The findings of the study were published in the journal 'JAMA Pediatrics'.
The study was led by UW Medicine and University of Oxford doctors.
The investigation involved more than 100 researchers and pregnant women from 43 maternity hospitals in 18 low-, middle- and high-income nations; 220 of the women received care in the United States, 40 at UW Medicine.
The research was conducted between April and August of 2020.The study is unique because each woman affected by COVID-19 was compared with two uninfected pregnant women who gave birth during the same span in the same hospital.
Aside from an increased risk of death, women and their newborns were also more likely to experience preterm birth, preeclampsia and admission to the ICU and/or intubation.
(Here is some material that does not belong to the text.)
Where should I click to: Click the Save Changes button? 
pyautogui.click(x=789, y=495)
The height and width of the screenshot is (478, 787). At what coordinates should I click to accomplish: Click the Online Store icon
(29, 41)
Of the mothers who tested positive for the disease, 11.5 per cent of their babies also tested positive, the study found.
Women whose COVID-19 was asymptomatic or mild were not found to be at increased risk for ICU care, preterm birth or preeclampsia.
About 40 per cent of the women in this study were asymptomatic.
Pregnant women who were obese or had hypertension or diabetes were at the greatest risk for severe disease, the findings showed.
Babies of the women infected with COVID-19 were more likely to be born preterm; but their infections were usually mild, the study found.
Breastfeeding seemed not to be related to transmitting the disease.